Texto de lectura:
==============================

La demostración de desprecio por los derechos de una persona acusada es de gran utilidad para los rituales del espectáculo. El esfuerzo para cuestionar -con modos brutales- los derechos de los investigados forma parte de un juego destinado a disminuir la legitimidad de la defensa, necesario para apuntar cualquier argumento, relevante o no, como simple maniobra para proteger a quien tiene dinero para pagar una bogado. No se quiere indagar, investigar. El plan es condenar.

En verdad, el propio comisario responsable por la llamada operación Acarajé reconoce la legalidad de los pagos hechos a Joao Santana por la campaña de Dilma. Admite que «no hay, y eso debe ser resaltado, indicios de que tales pagos estén revestidos por ilegalidades».

Con imágenes en secuencia de él mismo, que se repiten hace casi dos años, lo que el Lava Jato pretende es alimentar la retórica de la impunidad.

Como una gran campaña publicitaria, se destina a convencer a los brasileños de que la corrupción -no la política- explica los grandes males acumulados a lo largo de 500 años de historia. Al mismo tiempo, intenta amedrentar a la élite del sistema judicial -y buena parte del sistema político, inclusive grandes empresarios- para evitar cuestionamientos sobre el Lava Jato.

==============================

Extractos de registros:

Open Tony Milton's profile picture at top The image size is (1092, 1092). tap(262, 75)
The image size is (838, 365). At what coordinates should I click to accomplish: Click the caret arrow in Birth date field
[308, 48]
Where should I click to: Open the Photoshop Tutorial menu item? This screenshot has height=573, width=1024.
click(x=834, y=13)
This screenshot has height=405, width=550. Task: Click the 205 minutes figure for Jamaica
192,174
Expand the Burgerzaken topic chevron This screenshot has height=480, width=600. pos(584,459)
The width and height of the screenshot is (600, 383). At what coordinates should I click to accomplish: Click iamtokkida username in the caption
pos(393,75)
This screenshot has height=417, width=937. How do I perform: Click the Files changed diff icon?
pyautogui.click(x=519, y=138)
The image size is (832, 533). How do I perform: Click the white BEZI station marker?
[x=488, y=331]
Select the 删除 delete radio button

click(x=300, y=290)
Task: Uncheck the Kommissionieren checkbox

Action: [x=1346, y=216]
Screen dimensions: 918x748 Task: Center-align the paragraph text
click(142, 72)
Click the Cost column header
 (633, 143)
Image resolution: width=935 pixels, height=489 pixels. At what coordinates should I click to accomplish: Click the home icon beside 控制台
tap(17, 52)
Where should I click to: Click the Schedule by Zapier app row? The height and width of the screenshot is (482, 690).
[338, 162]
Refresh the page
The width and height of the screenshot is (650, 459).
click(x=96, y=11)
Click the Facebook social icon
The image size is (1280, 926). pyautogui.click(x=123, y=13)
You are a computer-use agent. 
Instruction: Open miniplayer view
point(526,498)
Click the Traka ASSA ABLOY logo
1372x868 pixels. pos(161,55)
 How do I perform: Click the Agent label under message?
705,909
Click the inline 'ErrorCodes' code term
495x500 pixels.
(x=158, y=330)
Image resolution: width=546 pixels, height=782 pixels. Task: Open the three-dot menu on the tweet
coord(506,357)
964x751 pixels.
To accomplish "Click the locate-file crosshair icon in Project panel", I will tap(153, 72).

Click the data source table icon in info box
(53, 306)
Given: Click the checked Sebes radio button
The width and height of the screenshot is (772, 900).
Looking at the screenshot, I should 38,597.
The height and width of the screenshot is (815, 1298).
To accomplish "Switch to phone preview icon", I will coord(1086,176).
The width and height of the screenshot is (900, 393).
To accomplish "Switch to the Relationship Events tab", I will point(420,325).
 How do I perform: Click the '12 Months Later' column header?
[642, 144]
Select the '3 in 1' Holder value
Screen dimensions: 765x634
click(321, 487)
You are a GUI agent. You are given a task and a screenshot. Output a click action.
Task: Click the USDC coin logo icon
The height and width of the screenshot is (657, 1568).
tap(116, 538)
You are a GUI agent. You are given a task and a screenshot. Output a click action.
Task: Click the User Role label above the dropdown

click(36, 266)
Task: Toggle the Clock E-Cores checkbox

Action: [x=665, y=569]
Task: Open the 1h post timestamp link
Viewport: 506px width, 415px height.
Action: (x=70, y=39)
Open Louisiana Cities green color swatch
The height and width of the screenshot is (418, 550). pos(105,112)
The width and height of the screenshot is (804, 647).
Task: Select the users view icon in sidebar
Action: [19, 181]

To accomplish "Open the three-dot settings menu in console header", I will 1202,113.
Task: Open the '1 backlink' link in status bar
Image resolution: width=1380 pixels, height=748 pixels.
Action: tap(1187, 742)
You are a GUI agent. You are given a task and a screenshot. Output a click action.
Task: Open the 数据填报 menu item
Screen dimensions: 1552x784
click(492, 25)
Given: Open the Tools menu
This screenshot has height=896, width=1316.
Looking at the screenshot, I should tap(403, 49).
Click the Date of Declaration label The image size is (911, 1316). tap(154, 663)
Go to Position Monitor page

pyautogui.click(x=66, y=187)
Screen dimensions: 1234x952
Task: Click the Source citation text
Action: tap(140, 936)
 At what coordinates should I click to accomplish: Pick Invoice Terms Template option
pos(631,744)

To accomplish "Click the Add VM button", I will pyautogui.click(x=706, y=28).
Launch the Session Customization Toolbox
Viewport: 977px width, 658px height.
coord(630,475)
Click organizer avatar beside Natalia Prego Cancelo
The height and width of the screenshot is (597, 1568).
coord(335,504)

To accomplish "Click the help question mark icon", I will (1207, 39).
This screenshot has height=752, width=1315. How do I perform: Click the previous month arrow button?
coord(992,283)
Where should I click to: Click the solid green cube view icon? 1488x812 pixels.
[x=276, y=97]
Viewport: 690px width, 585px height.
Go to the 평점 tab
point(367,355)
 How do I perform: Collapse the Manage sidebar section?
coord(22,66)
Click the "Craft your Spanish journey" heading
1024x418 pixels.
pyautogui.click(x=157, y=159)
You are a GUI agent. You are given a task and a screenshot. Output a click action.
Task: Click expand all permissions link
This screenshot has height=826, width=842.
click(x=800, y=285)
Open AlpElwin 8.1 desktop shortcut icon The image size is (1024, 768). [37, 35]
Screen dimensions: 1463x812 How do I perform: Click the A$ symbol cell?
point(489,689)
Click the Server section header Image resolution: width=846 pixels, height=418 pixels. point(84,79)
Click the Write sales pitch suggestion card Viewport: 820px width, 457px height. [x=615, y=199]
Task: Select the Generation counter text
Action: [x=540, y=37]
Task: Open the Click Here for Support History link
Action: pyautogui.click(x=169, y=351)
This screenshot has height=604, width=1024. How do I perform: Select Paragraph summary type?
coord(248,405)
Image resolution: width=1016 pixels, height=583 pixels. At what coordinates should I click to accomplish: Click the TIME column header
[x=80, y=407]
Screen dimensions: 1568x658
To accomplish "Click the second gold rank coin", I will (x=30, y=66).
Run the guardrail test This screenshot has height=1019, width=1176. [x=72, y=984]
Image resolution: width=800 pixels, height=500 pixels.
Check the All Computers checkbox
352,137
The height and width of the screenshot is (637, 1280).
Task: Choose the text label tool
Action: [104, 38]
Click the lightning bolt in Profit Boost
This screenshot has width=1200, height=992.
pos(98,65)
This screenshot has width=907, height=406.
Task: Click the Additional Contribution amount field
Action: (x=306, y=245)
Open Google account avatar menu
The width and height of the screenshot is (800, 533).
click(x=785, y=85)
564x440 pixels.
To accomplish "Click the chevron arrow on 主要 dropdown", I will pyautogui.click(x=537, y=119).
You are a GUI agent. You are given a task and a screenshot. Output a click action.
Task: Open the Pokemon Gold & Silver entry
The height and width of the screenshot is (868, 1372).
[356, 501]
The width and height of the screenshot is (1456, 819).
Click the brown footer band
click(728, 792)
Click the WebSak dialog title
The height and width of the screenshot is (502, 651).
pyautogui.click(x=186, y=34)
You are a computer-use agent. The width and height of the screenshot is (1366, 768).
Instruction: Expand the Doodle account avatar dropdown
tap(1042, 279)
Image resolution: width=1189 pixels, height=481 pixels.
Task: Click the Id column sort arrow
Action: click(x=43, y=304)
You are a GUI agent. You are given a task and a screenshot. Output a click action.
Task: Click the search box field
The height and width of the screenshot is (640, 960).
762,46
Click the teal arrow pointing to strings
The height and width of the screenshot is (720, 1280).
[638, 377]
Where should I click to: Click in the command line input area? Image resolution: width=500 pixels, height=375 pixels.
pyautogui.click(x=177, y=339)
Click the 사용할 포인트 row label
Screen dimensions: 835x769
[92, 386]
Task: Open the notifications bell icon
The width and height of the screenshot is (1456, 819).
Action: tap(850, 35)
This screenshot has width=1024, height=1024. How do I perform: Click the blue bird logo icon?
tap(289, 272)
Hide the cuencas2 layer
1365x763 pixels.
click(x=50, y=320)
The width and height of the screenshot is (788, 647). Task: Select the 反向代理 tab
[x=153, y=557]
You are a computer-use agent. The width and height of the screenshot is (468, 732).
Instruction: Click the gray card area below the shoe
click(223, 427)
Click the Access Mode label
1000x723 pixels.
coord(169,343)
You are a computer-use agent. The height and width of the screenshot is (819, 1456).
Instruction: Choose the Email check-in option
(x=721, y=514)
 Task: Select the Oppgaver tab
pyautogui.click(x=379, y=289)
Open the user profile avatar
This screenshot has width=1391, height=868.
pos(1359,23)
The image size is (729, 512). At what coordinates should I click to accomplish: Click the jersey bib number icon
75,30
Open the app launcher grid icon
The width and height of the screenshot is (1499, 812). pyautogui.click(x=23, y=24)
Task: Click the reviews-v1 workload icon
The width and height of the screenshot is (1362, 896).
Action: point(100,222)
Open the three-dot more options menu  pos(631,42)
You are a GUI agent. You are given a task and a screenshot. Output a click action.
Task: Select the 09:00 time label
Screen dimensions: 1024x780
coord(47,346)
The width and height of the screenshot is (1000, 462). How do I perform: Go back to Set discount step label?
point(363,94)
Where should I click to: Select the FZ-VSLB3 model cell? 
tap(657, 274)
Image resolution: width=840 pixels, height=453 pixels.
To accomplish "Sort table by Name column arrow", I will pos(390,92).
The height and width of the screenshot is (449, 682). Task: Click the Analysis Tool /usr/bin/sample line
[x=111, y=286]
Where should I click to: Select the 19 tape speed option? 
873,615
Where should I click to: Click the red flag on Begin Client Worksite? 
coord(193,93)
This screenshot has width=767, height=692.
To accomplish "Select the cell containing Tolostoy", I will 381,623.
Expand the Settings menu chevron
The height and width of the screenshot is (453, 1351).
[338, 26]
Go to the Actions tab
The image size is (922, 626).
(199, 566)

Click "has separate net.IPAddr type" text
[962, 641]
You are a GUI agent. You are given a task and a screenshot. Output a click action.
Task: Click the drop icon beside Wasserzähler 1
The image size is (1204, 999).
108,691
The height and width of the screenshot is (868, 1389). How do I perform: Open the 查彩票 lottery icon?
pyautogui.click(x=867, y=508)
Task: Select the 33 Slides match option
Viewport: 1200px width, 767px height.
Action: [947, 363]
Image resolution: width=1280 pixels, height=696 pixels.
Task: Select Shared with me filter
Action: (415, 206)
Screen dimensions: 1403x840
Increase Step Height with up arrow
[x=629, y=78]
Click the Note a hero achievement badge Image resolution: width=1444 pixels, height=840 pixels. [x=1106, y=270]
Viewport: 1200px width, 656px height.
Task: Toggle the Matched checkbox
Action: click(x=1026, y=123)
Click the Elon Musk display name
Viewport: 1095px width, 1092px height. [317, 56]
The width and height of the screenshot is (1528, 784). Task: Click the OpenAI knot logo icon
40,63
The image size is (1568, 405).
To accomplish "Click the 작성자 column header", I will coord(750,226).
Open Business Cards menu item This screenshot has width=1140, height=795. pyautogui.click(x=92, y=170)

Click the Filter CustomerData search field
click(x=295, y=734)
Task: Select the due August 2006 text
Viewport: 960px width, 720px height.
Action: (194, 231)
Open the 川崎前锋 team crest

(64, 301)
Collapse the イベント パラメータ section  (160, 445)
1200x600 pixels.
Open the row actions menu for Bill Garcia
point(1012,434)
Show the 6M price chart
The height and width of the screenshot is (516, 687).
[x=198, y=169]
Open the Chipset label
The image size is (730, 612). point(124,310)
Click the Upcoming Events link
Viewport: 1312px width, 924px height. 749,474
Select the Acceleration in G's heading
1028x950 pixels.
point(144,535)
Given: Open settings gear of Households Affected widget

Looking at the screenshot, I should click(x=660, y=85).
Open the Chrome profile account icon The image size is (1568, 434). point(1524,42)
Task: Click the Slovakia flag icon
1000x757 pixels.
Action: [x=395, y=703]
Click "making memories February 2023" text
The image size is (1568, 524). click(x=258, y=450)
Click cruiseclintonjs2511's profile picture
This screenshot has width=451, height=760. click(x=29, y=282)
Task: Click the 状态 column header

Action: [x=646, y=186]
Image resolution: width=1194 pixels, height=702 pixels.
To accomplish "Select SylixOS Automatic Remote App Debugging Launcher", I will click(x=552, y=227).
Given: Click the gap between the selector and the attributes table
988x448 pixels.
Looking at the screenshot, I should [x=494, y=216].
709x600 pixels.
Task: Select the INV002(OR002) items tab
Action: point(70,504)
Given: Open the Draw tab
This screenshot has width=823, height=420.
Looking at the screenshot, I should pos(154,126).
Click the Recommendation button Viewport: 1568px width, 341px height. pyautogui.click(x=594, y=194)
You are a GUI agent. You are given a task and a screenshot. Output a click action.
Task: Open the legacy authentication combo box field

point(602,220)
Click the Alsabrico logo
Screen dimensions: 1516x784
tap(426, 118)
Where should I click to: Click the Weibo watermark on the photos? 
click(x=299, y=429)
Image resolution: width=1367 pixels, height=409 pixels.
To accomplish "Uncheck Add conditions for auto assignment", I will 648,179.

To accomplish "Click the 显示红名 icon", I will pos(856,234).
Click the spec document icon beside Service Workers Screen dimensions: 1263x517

==============================

Qué hacer:
Prosigue el texto sobre la operación Lava Jato desde su última oración.

Respuesta final:
Soy el primero en reconocer la necesidad de investigar denuncias de corrupción. Los casos denunciados en Petrobras son terribles, aunque podrían ser menos graves si hubieran sido enfrentados a tiempo, mucho antes de la llegada del PT al poder. Nada se hizo ni se hace contra quien nada hace.

Eso permite dudar de la eficacia de las investigaciones que no respetan las reglas de la democracia y menoscaban el derecho de toda persona a ser considerada inocente hasta que se pruebe lo contrario. Creo que apenas por la vía democrática es posible construir y practicar valores consistentes. Y el primero de esos valores es que deben ser iguales ante la ley. Este es el punto que separa dictadura de democracia, civilización de barbarie.

La retórica de la impunidad asume otra visión. Sugiere que la necesidad de castigar se volvió tan urgente, tan impostergable, que puede admitir sacrificios de derechos e injusticias contra determinados ciudadanos.

Incluso sin anunciar ese punto de vista de forma clara -lo que sería escandaloso- lo que se defiende es el atropello de las garantías democráticas como una especia de mal necesario, sin que se pueda comprender exactamente: ¿Necesario para qué? ¿Para quién?

Mirando la vida cotidiana de los brasileños con frialdad, es posble cuestionar la idea del «país de la impunidad» con relativa facilidad. En Brasil se detiene mucho. El problema es que se juzga mal.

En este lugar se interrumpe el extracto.